-- Start of Data for processing --

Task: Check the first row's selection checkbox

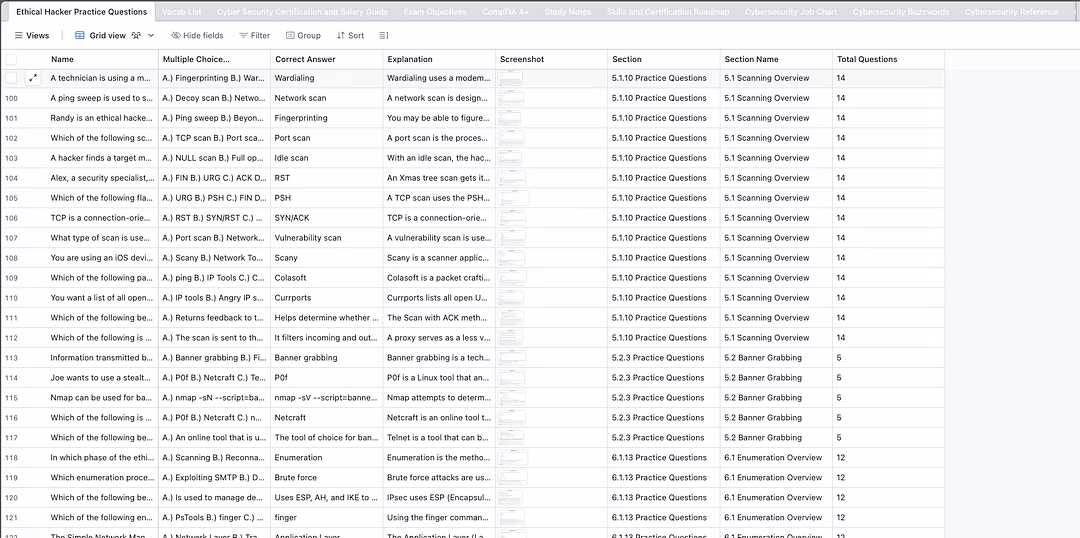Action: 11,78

-- End of Data for processing --
-- Start of Data for processing --

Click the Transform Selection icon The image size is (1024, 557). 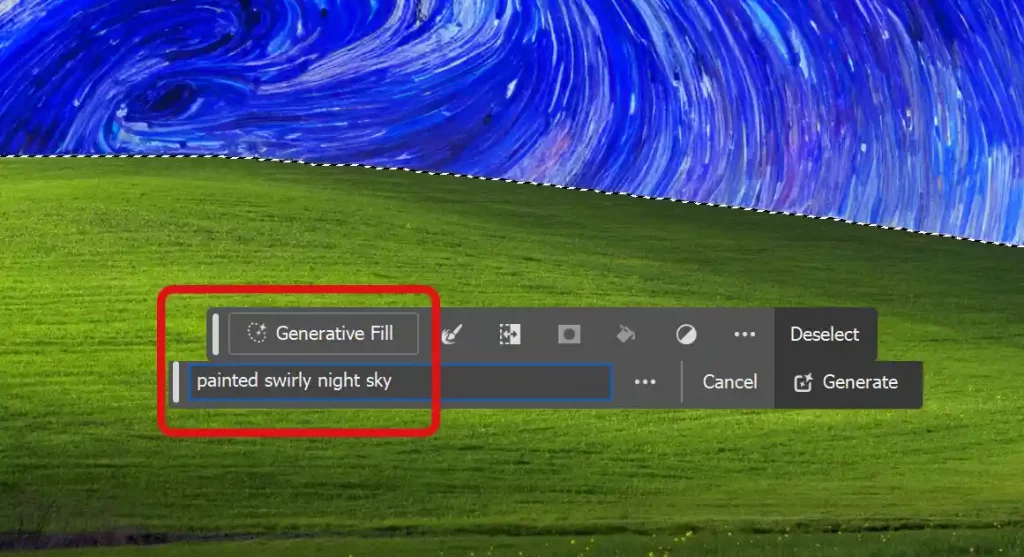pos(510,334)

-- End of Data for processing --
-- Start of Data for processing --

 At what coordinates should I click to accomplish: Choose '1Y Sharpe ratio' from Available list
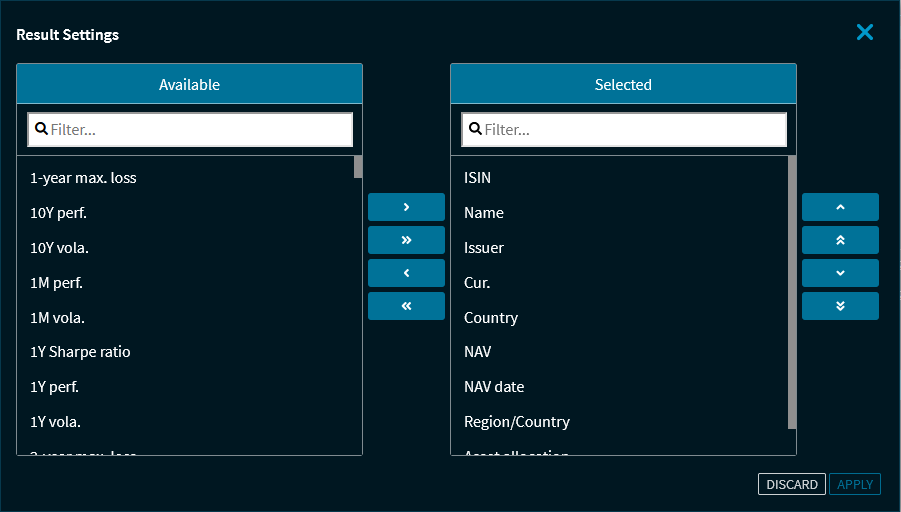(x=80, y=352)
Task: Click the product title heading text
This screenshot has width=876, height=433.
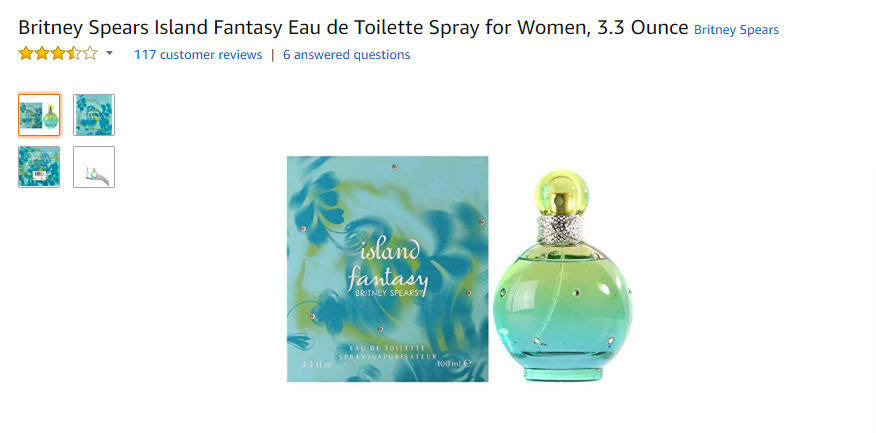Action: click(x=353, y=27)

-- End of Data for processing --

Return the lines verbatim, starting with the line containing "Task: Click the product title heading text" and ending with the line containing "Action: click(x=353, y=27)", both included, and omit the pictures.

Task: Click the product title heading text
This screenshot has width=876, height=433.
Action: click(x=353, y=27)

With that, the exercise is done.